Support secret manager references (e.g. 1Password op://) in MCP config and preserve user-defined claude() shell functions

Resolved 💬 2 comments Opened Mar 17, 2026 by sugano-masataka Closed Apr 15, 2026

Summary

When configuring MCP servers that require API keys, users currently need to set environment variables before launching Claude Code. A common approach is defining a claude() wrapper function in .zshrc to inject secrets from a password manager like 1Password CLI:

claude() {
  local api_key
  api_key="$(op item get '<item-id>' --field apiKey 2>/dev/null)"
  GOOGLE_DEVELOPER_KNOWLEDGE_API_KEY="$api_key" command claude "$@"
}

However, Claude Code redefines the claude shell function on exit (via shell integration), overwriting the user's wrapper.

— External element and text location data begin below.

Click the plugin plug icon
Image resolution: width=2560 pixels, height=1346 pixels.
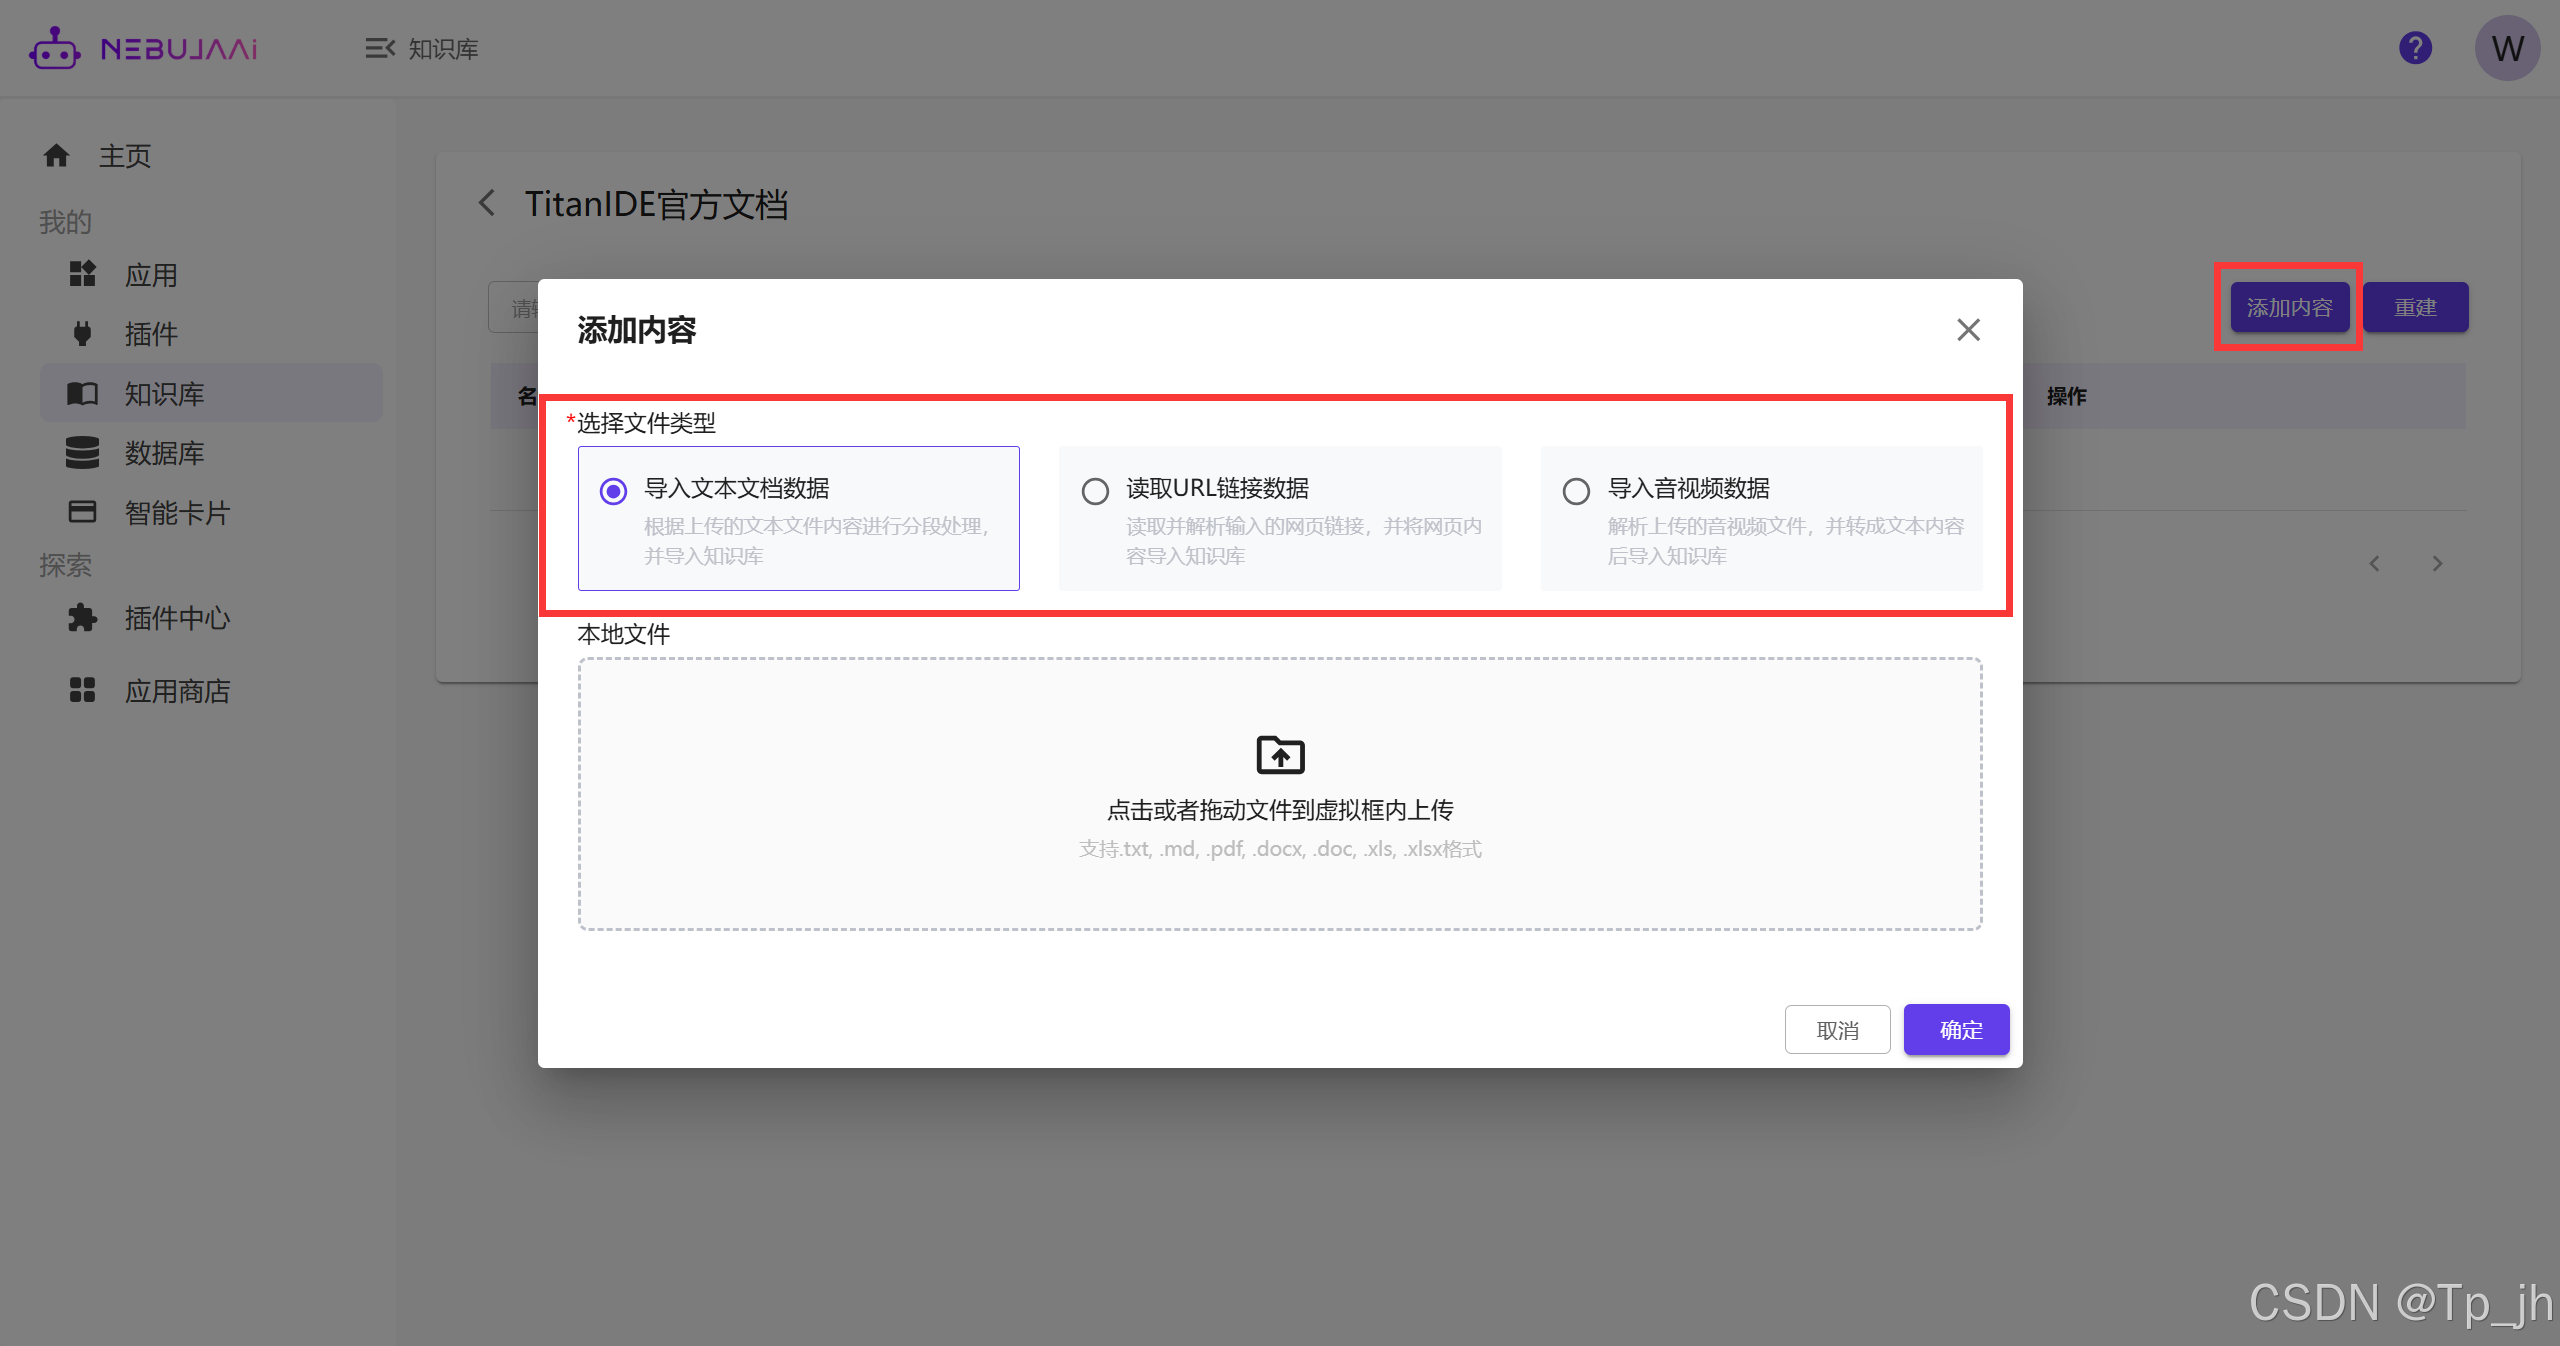(82, 333)
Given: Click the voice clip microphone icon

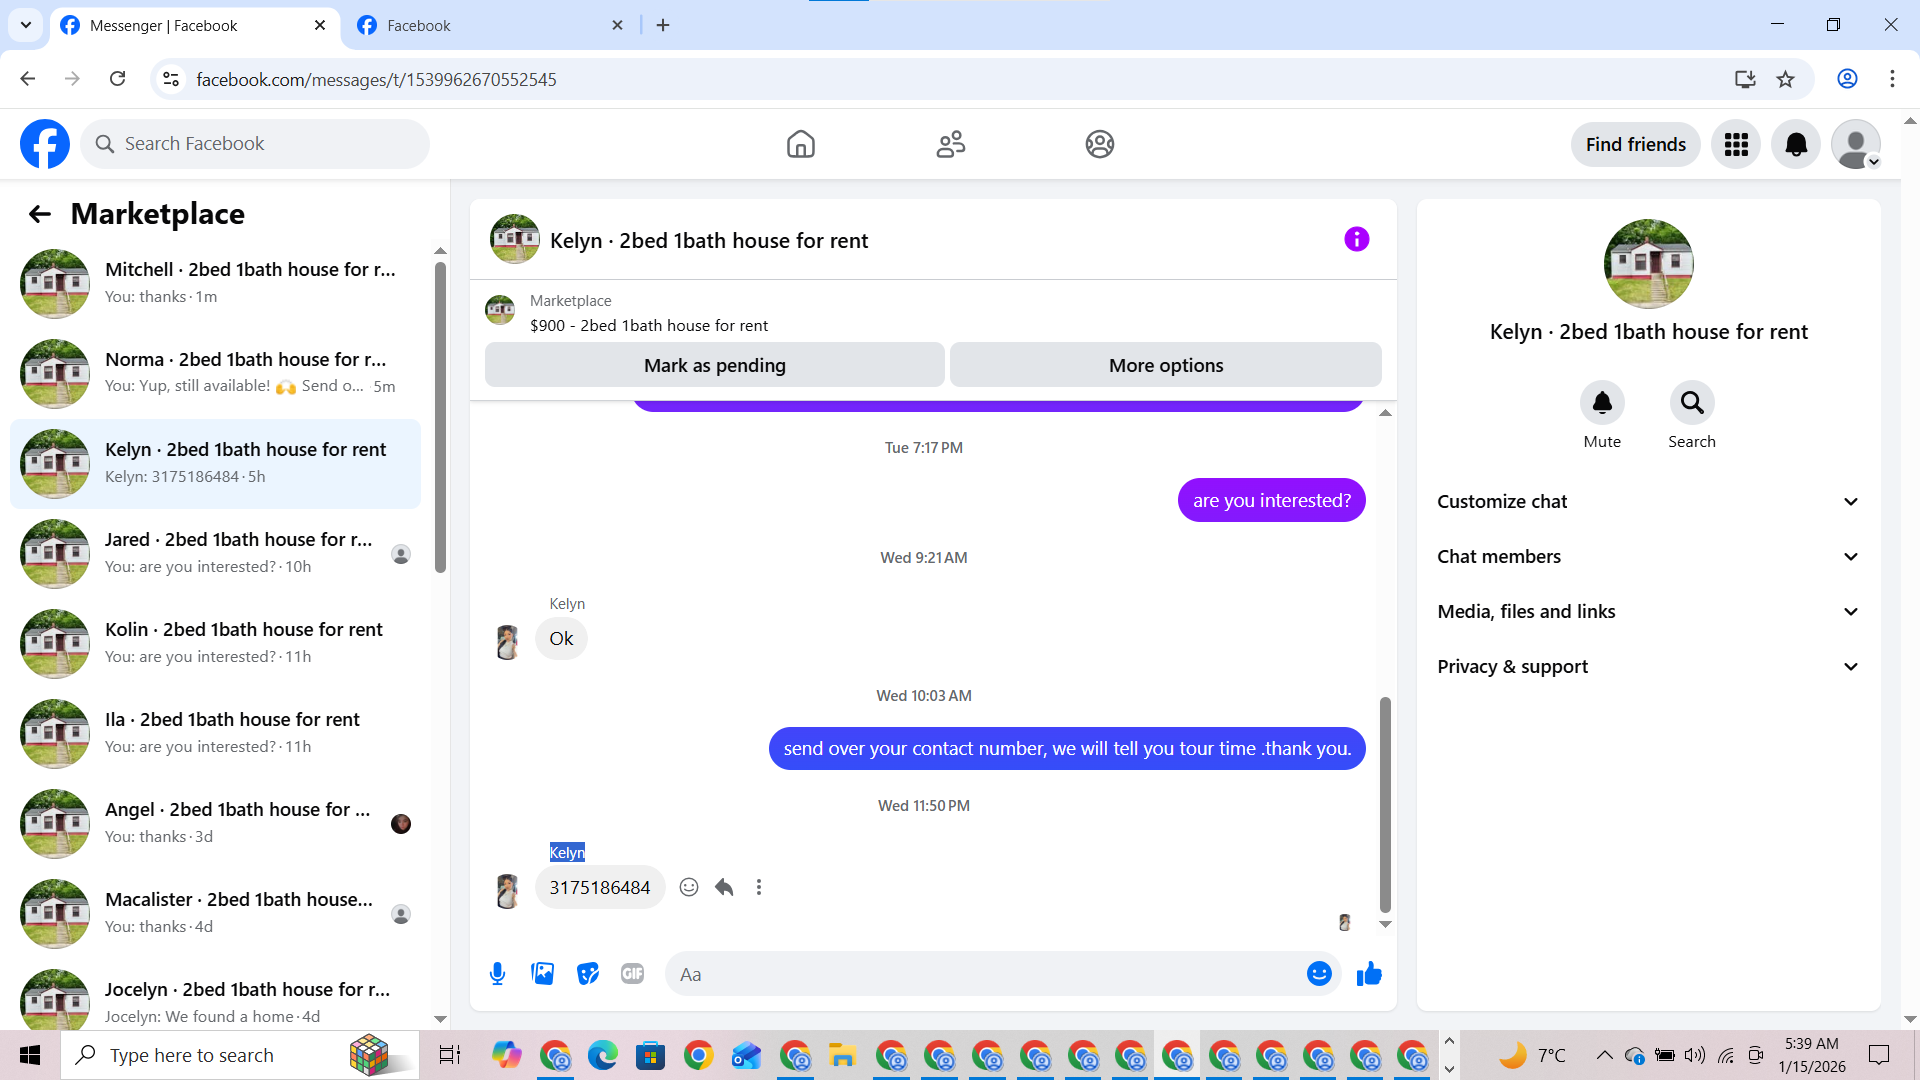Looking at the screenshot, I should [497, 974].
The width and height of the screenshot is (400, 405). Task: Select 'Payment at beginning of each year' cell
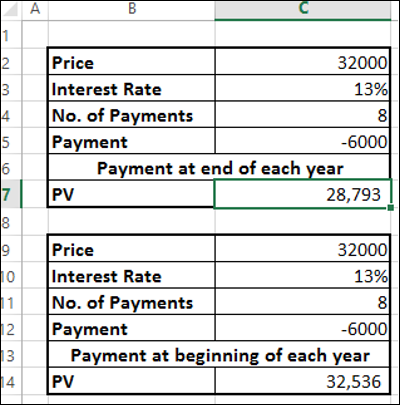pyautogui.click(x=219, y=355)
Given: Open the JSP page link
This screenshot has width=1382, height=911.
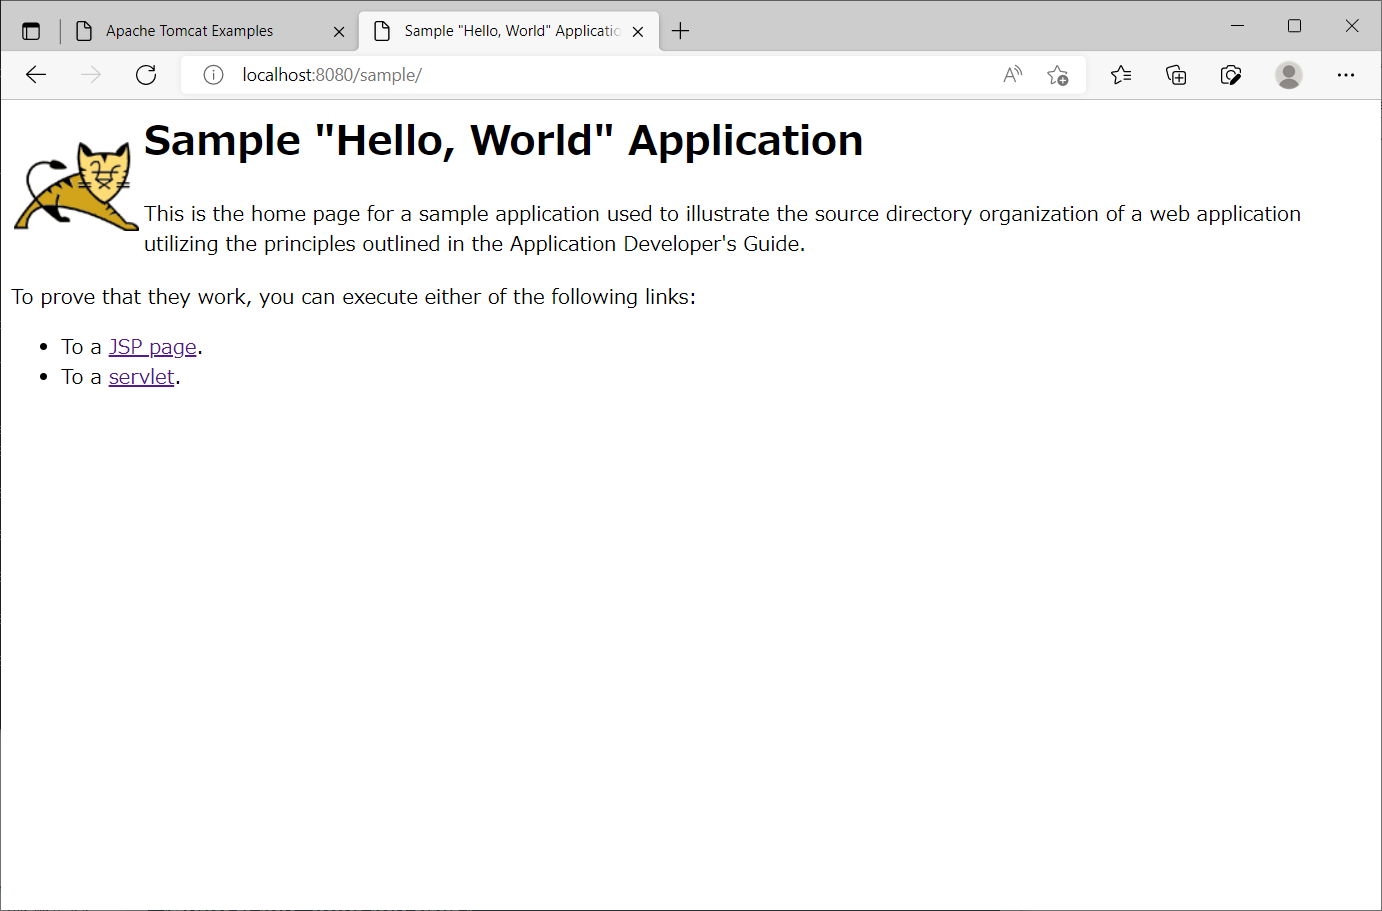Looking at the screenshot, I should [152, 346].
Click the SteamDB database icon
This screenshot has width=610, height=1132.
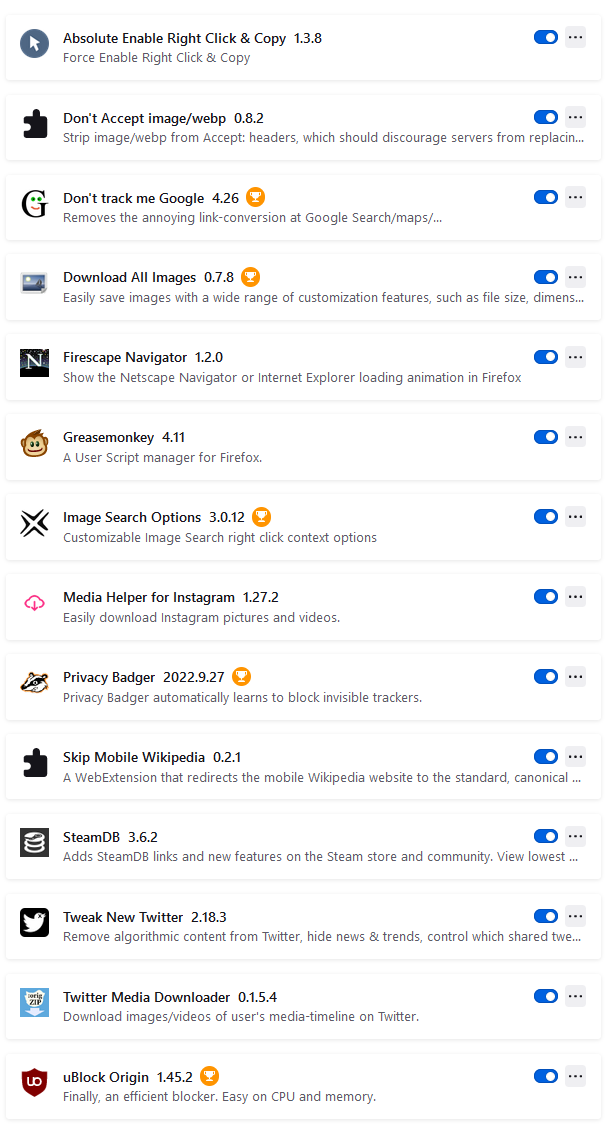coord(35,843)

This forces users to either:

  • Rename their wrapper (losing the intuitive claude command name)
  • Re-source .zshrc after every session

Feature Request (either/both would solve this)

Option A: Native secret manager support in .mcp.json

Support secret references in MCP configuration, so users don't need wrapper functions at all:

// Example: 1Password CLI reference
{
  "mcpServers": {
    "google-developer-knowledge": {
      "type": "http",
      "url": "https://developerknowledge.googleapis.com/mcp",
      "headers": {
        "X-Goog-Api-Key": "op://vault/item/field"
      }
    }
  }
}

This could support:

  • 1Password CLI (op:// URIs or op item get calls)
  • Shell command substitution (e.g. { "$cmd": "op item get ... --field apiKey" })
  • Other secret managers (AWS Secrets Manager, Google Secret Manager, etc.)

Option B: Preserve user-defined claude() shell functions

Provide an option to prevent Claude Code's shell integration from overwriting user-defined claude() functions on exit. For example:

  • A setting like "preserveShellFunction": true
  • Or detecting and respecting existing user-defined claude() functions

Environment

  • Claude Code version: 2.1.76
  • Shell: zsh
  • OS: macOS (Darwin)

Use Case

Using the Google Developer Knowledge MCP server which requires an API key passed via HTTP header. The API key is stored in 1Password for security.